* Work required:
Find each line in the listing below that contains the word "height", and copy those lines.

* Input rows:
——
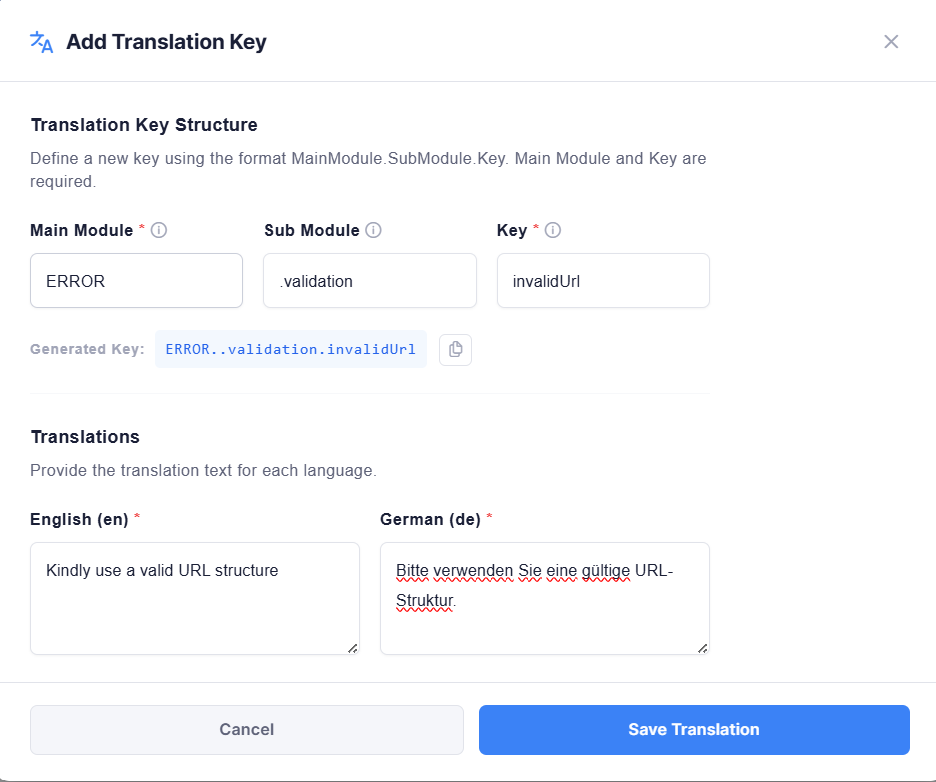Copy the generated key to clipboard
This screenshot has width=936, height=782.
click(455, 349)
——
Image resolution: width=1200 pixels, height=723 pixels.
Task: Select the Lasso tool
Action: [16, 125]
——
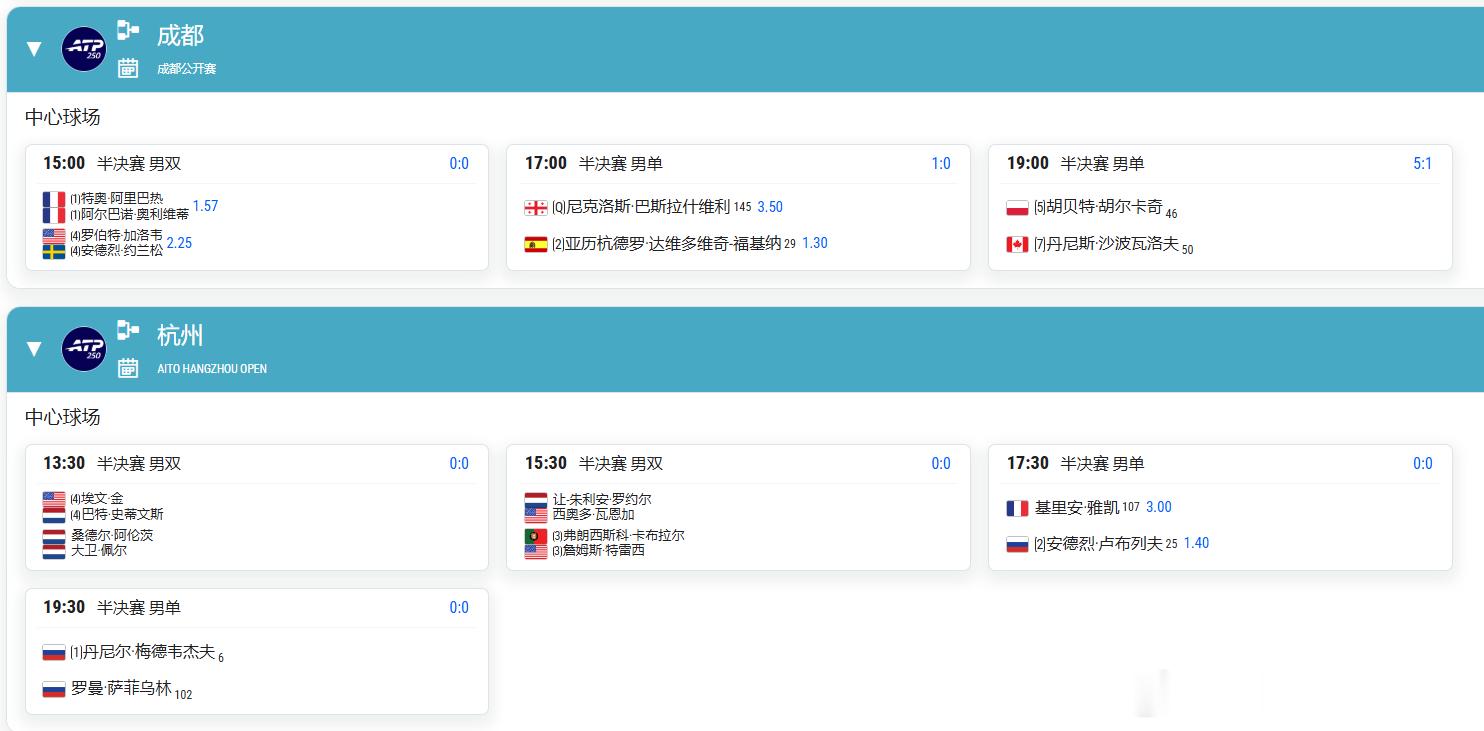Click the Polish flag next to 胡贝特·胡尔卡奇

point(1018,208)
——
* Finished answer:
This screenshot has width=936, height=782.
Image resolution: width=1200 pixels, height=723 pixels.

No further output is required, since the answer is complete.